Lo que en cambio es innegable es el gravísimo deterioro del panorama político. El PP —partido del cual hay sólidos argumentos para sostener que se halla entre aquellos con peor historial de corrupción en Europa occidental en este siglo— practica una constante política de deslegitimación del adversario y obstruccionismo filibustero. Vox figura en el extremo más radical de la heterodoxa galaxia ultraderechista. Son los principales responsables de un clima político irresponsable. El otro lado, por supuesto, no es inmaculado. Y el PSOE, en concreto, emite señales desalentadoras, con nombramientos que parecen inspirados antes que nada por el criterio de lealtad; con destellos de retórica muy polarizadora; con el surgimiento de indicios de un posible caso de corrupción que, aunque no sistémica como la del PP, sería bien grave de confirmarse en juicio, y con la decisión de mantener el poder al precio de una medida que, mientras se justifica como pacificadora en Cataluña, se percibe como indignante claudicación por interés propio en gran parte de España. Los primeros son los promotores de una espiral perversa; el otro parece a veces alimentarla en vez de detenerla.

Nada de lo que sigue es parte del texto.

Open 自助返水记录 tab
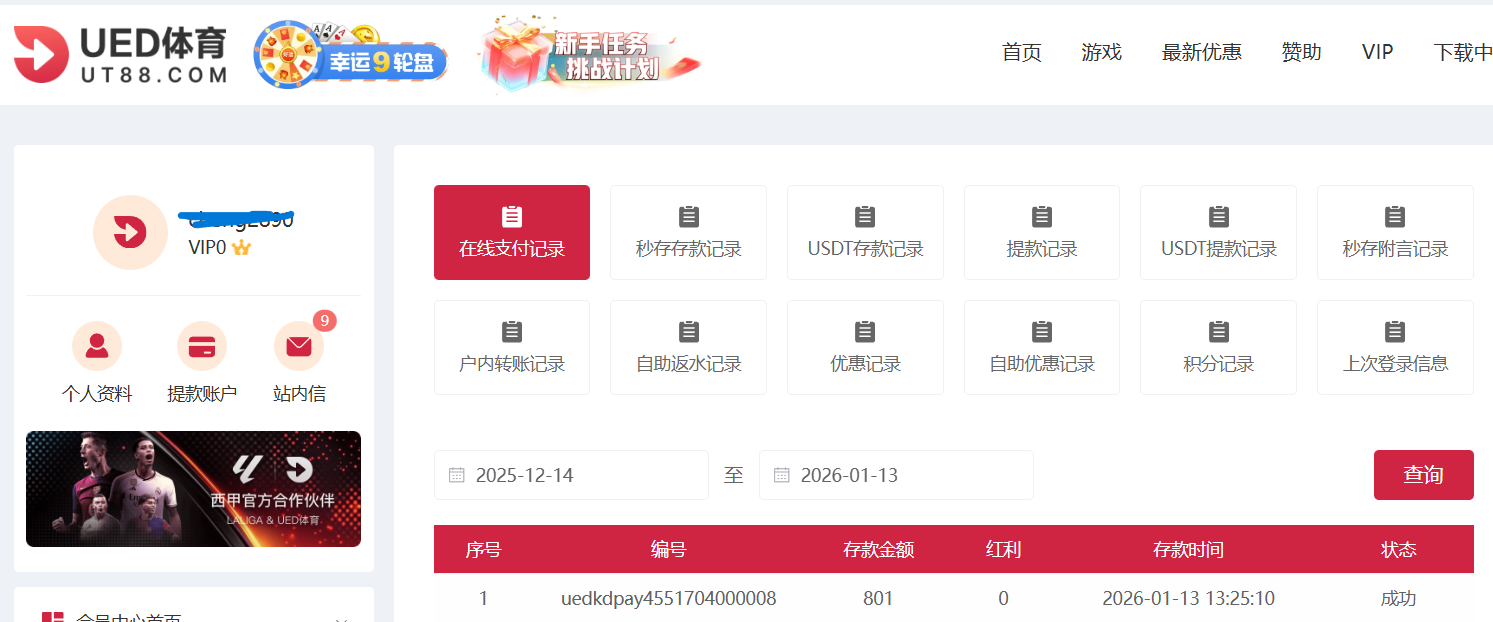 [x=688, y=347]
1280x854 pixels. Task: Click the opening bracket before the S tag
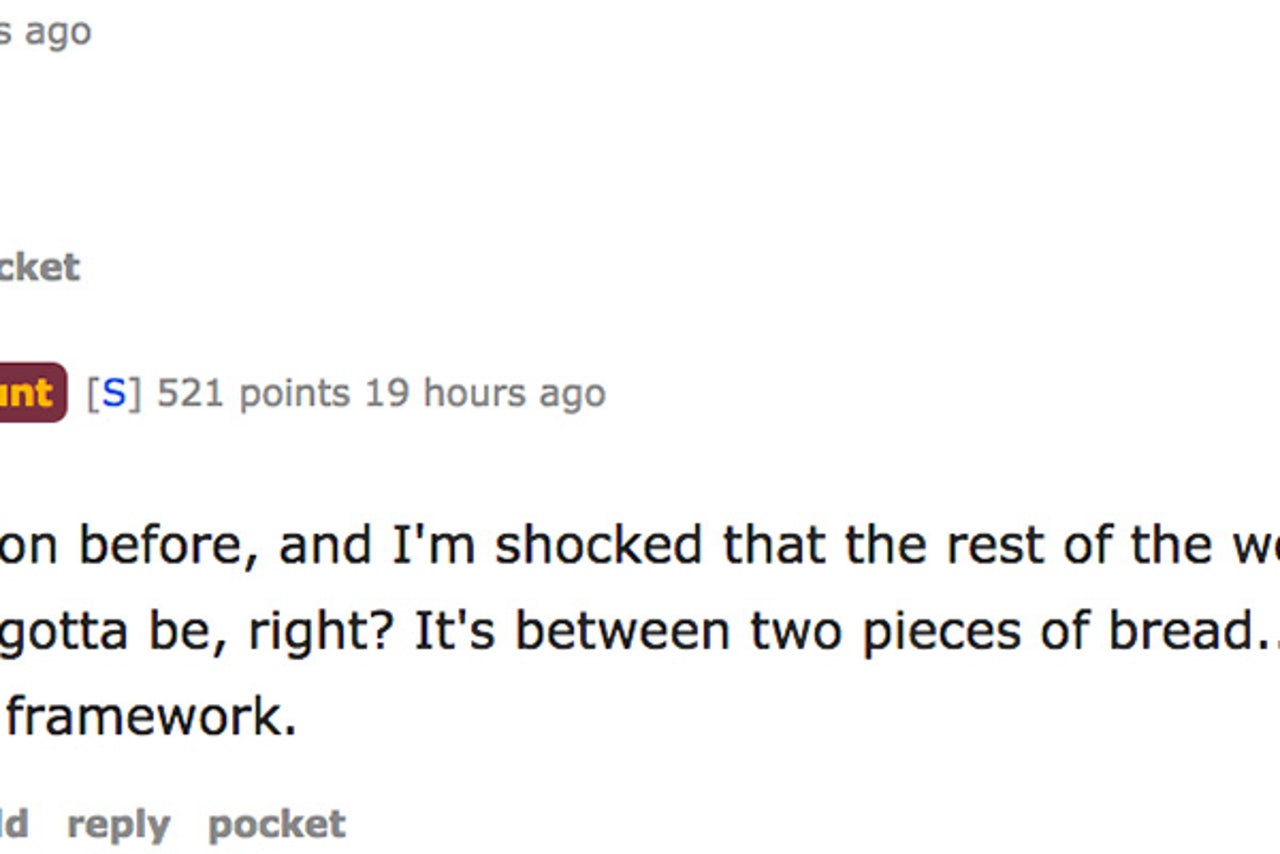pyautogui.click(x=93, y=393)
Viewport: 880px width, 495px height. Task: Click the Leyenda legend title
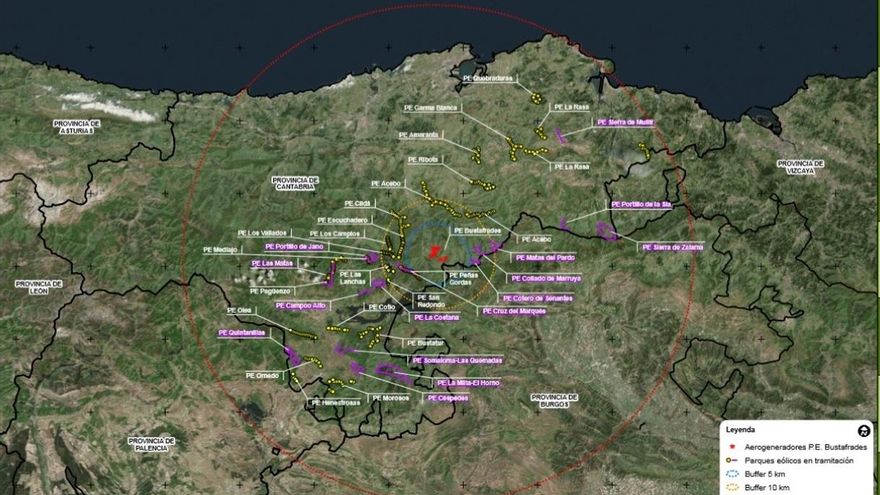[x=742, y=428]
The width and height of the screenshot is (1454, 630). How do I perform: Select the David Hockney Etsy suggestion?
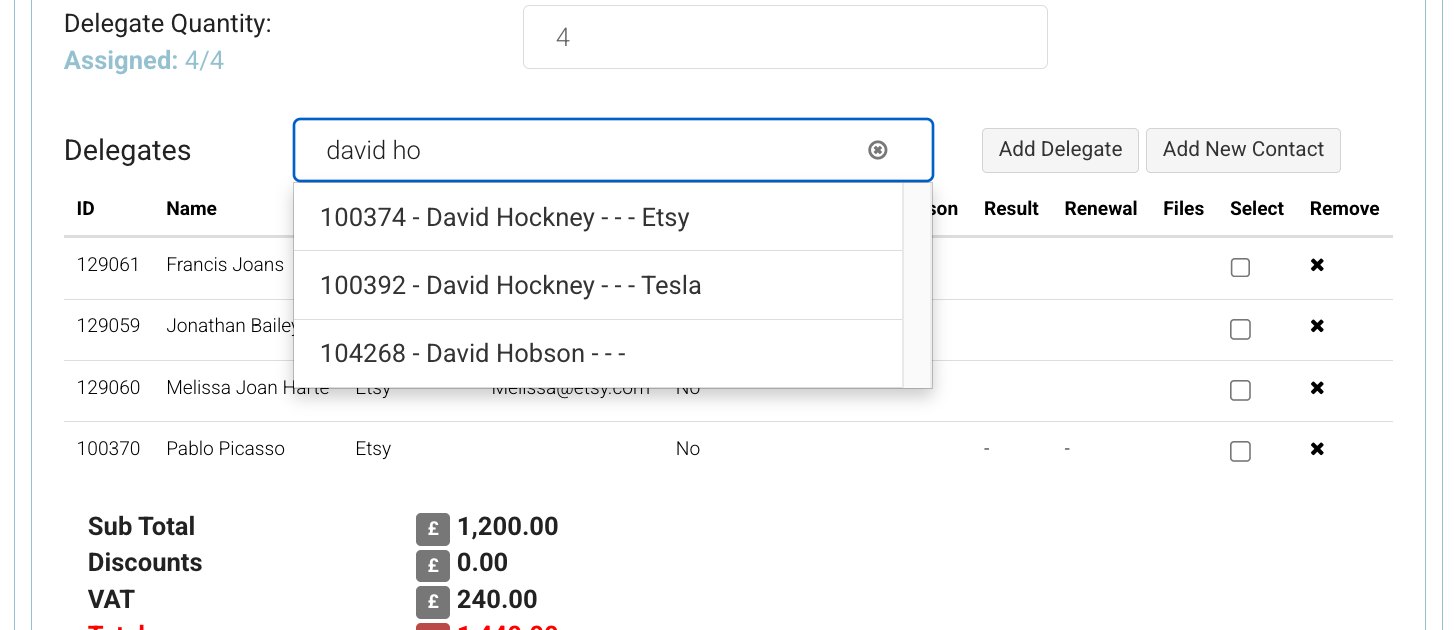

Grecia, después de una década larga de calvario por la crisis económica, empieza a ver una senda de mejora. Su primer ministro, el conservador moderado Kyriakos Mitsotakis, ha obtenido recientemente una importante reválida en las urnas, y gobierna sin los ultras. Sin duda, se le pueden reconocer méritos. Convendría, sin embargo, no olvidar los elementos señalados en una resolución del Parlamento Europeo de febrero que alerta de inquietantes síntomas en materia de la erosión de la independencia y el pluralismo del entorno mediático, espionaje a opositores y periodistas, abusos de fuerza policial o maltrato de inmigrantes y presión sobre activistas de derechos humanos.
En este marco, sobresale Portugal. Por supuesto, también tiene problemas: un turbio caso que ha forzado la dimisión del ex primer ministro Costa o el auge de la ultraderecha. Pero el clima político se antoja mejor que en los otros países. Entre muchos elementos, puede señalarse que el nuevo Gobierno conservador ha asumido en su programa 60 medidas de la oposición.
La señalización de los problemas políticos del Sur no significa que el Norte esté exento de ellos. Al contrario, abundan ahí también. Pero muchas de esas sociedades cuentan con activos que atenúan su impacto: mayor prosperidad, mayor cultura de diálogo político, etcétera.
En las páginas del eclipse, Levi habla de la pandilla de niñitos que rodeaban al narrador enviado por los fascistas al destierro en ese remoto rincón de Italia. Uno de ellos, Giovanni Fanelli, de unos ocho o diez años, se apasiona por la pintura al ver al narrador practicarla. Era un chiquitín tímido, que se sonrojaba a menudo, observaba atento el arte del intelectual desterrado y, por pudor y humildad, no osaba enseñarle las pequeñas obras que, en secreto, había empezado a crear, pese al gran deseo que tenía de hacerlo. Avisado por otros niños, el narrador vio las obras. “No eran las habituales pinturas infantiles, ni imitaciones. Eran cosas informes, no desprovistas de encanto. No sé si se habrá convertido en un pintor (…): pero sin duda nunca vi en nadie esa fe en una revelación que viniera sola, del trabajo”, escribe Levi. Ojalá, en la penumbra del eclipse, prosperara el ejemplo luminoso de esa humildad, de esa confianza inquebrantable en el esfuerzo, de la devoción al camino más que a la pandilla.